We had a patient on table the other day - very ill, very urgent. I was unwilling this time (with the patient's best interests at heart) to blindly start the procedure in good faith that the blood results would be available "soon".
We knew the specimens were at the laboratory because an Intern had kindly made the two kilometre round trip to deliver them in person (you see, the messengers don't respond to sentences containing the word "urgently").
- nobody answers the phone at the laboratory - it just rings & rings & rings
- when it rings too much, it is irritating to the lab tech's, so they take it off the hook
- then the phone stays engaged
- there is no computer system for us to personally check results
- it is far to run to the laboratory each time
- smoke signals would contravene certain laws (besides, they would be too stupid to understand it, or be too busy sleeping to notice)
The techies didn't even notice us standing at the counter. Music was blaring. One was sleeping in the laboratory & two were having an animated conversation in the corner near the phone which was ringing because I had dialed it on my cellphone.
We were only noticed after my earsplitting whistle. I thought the two of us standing there, in theatre attire, would perhaps draw at least an apology for the inconvenience caused or mild embarrassment at such poor service rendering. In fact, they didn't even flinch when I asked them if they weren't going to answer the phone whilst waving my cell in the air.
Blood Bank Technician
I'll spare you the details. We called for 4 packed cells, 6 fresh frozen plasmas & 1 mega unit of platelets.
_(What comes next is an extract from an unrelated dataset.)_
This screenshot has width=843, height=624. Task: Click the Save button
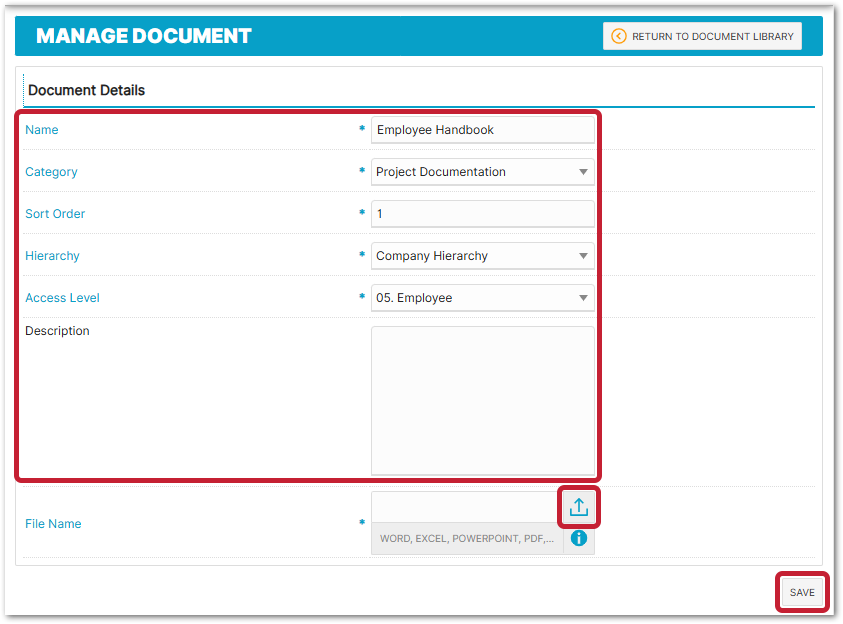pyautogui.click(x=802, y=592)
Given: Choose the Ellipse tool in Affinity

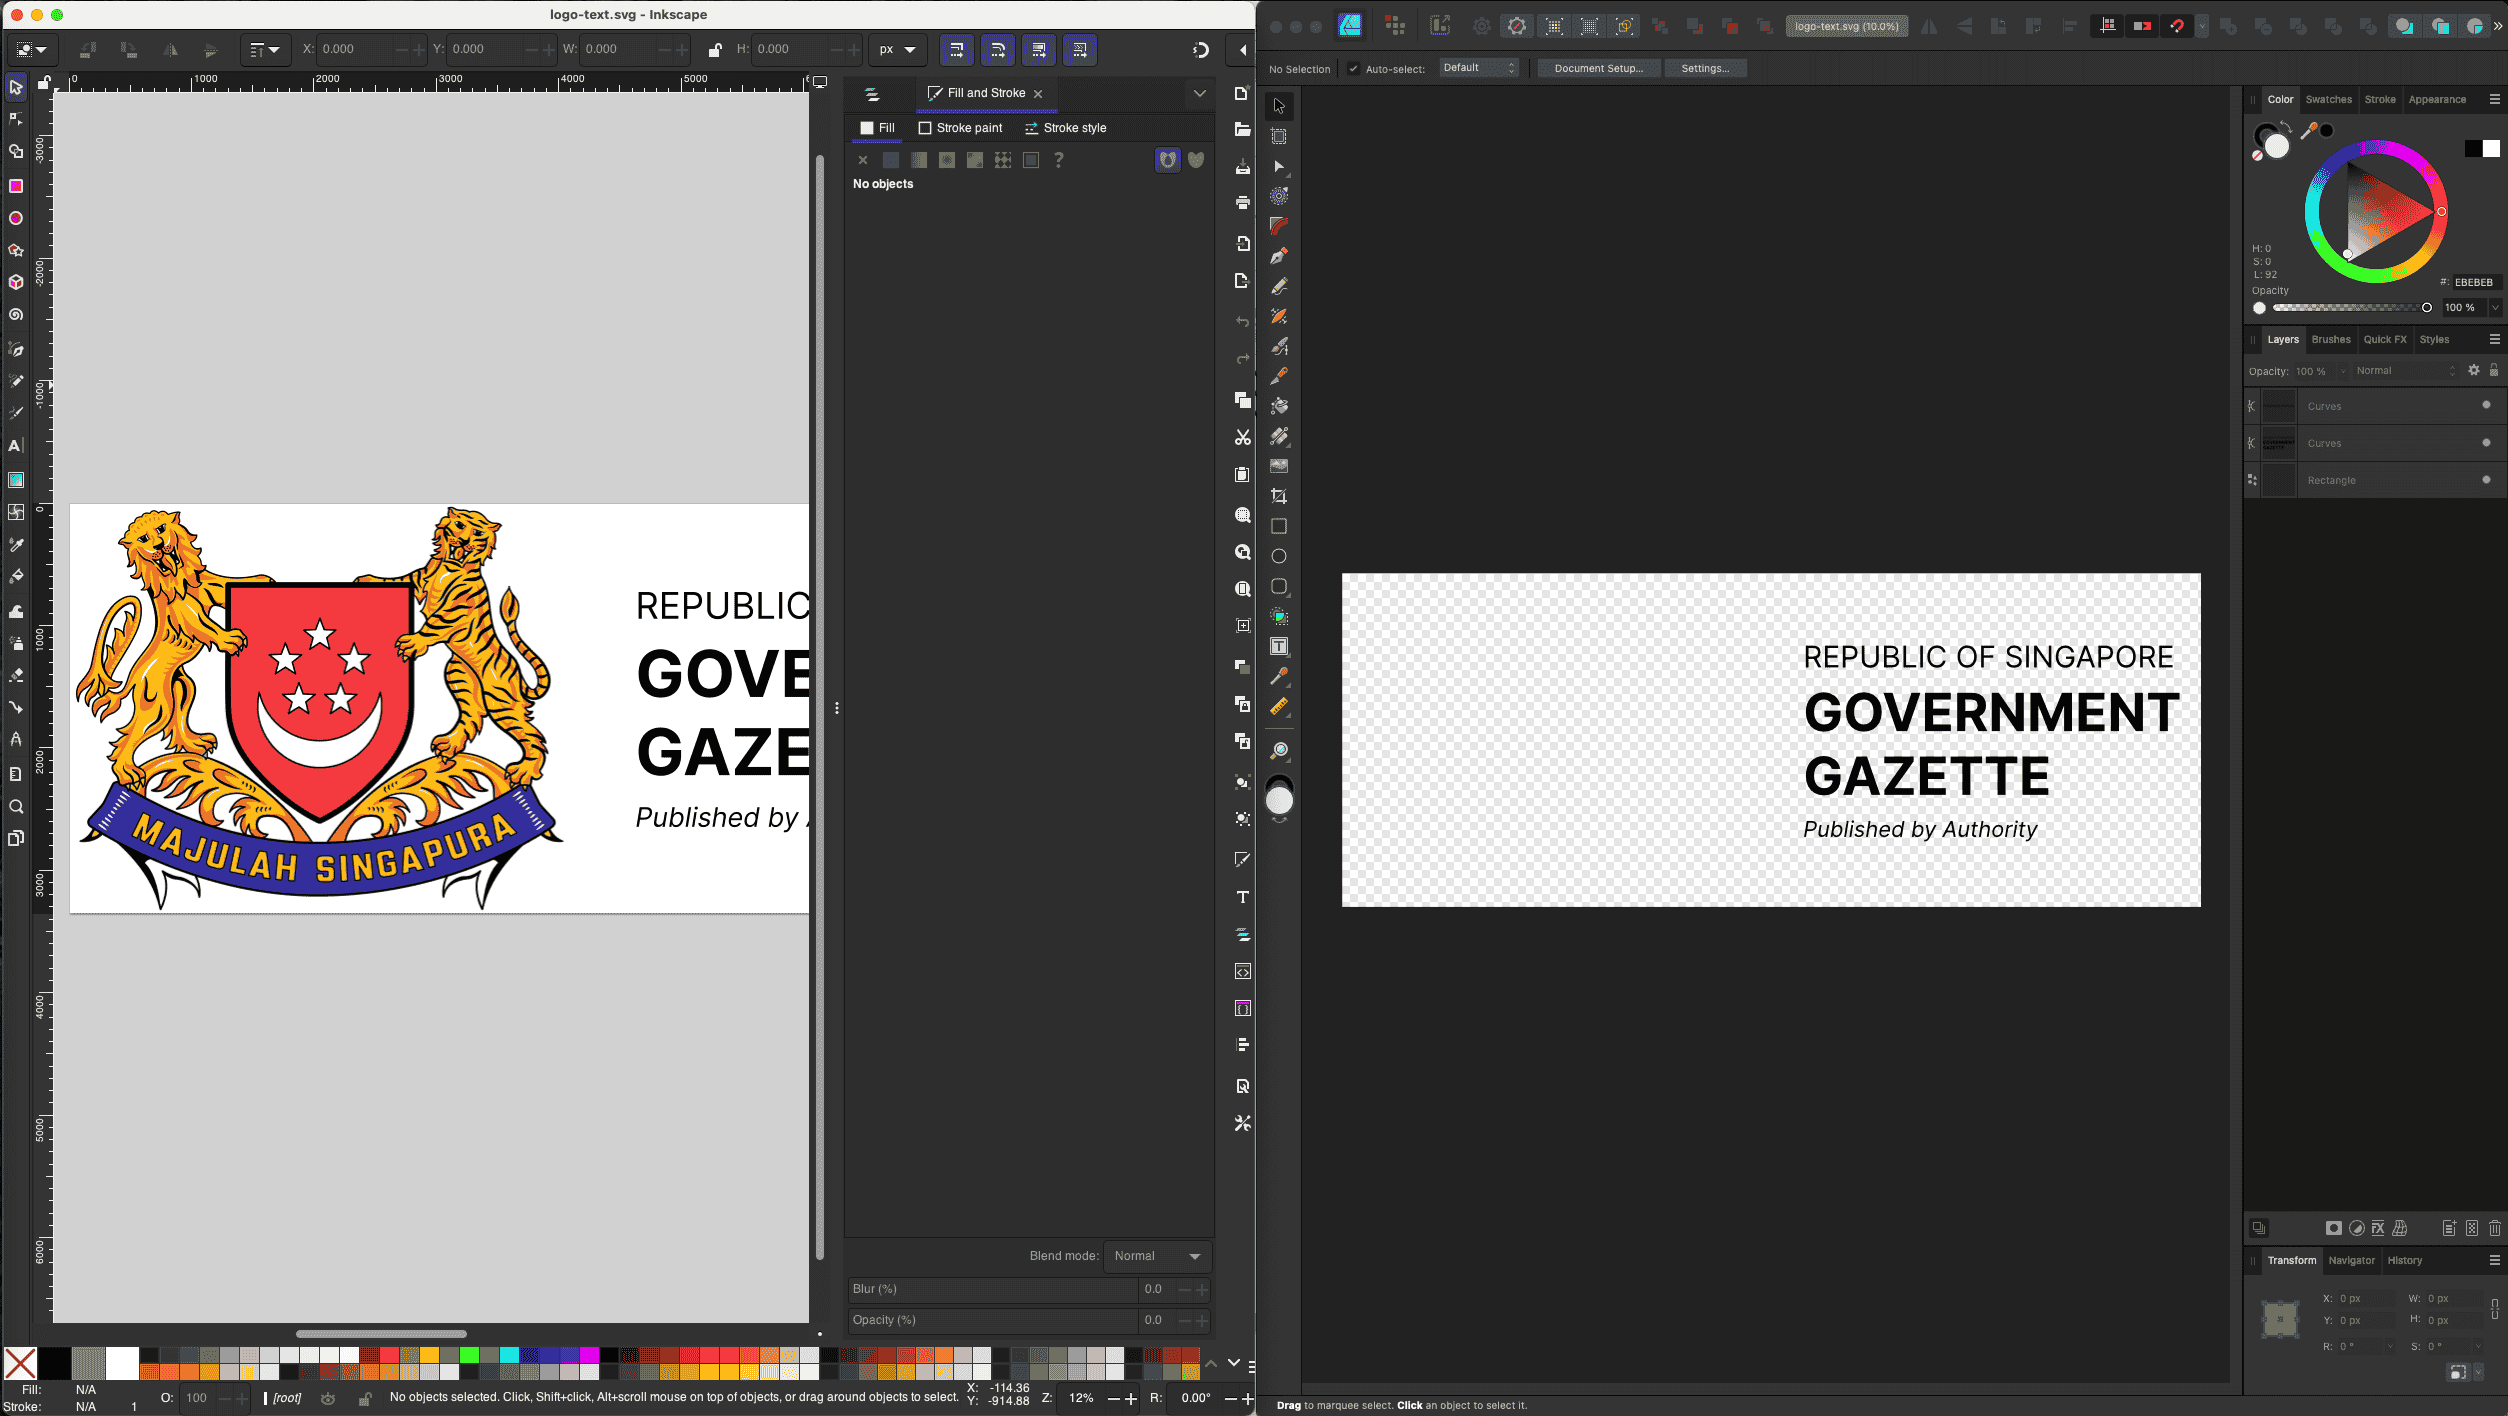Looking at the screenshot, I should [x=1279, y=556].
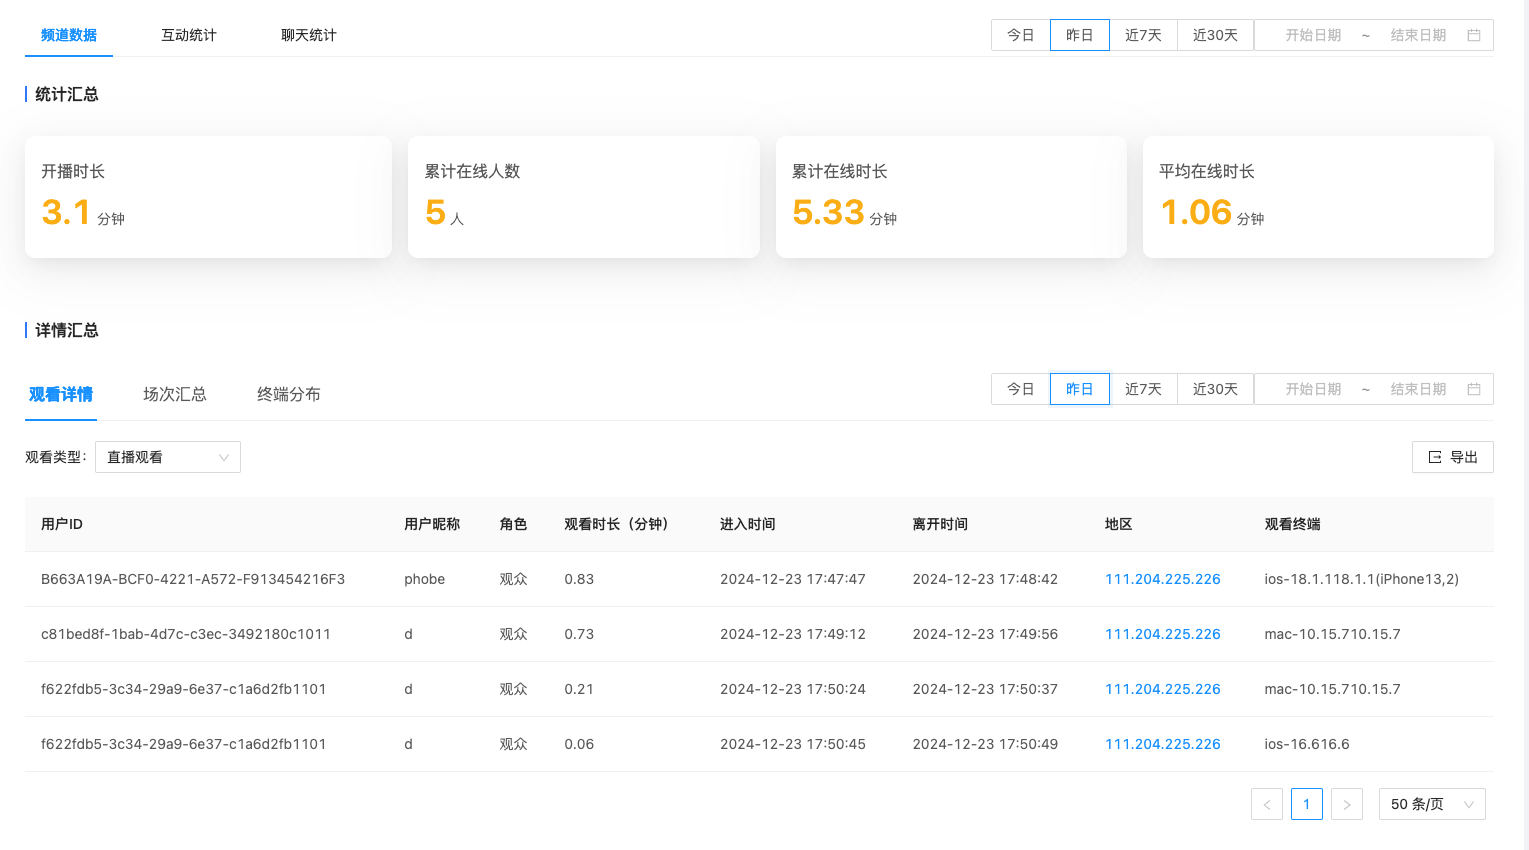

The blood bank technician felt our order was overkill and only dispensed 1 unit of packed cells and a message via the porter that we can ask for the remainder as we need it.
After struggling with the phones and eventually, much explaining to the insightless but frugal-due-to-low-blood-stocks tech, the rest of the products finally arrived just as the sisters were preparing the corpse for the mortuary.
I KNOW she would have made it, but we missed the window of opportunity.
And the struggle continues because blood bank doesn't have to break the news to families, therefore no culture of responsibility.
I wish I could enlighten those who hide behind the telephone :
You may enjoy the anonymity and use it as a scapegoat for sloth and ducking responsibility....People die everyday because of phones, lack of responsibility & lazyness.
You may enjoy ignoring the phone because you know it brings more work...
You may enjoy removing the phone off the hook because your sleep is then uninterrupted...
How corny, but what if that phone call is your life hanging in the balance?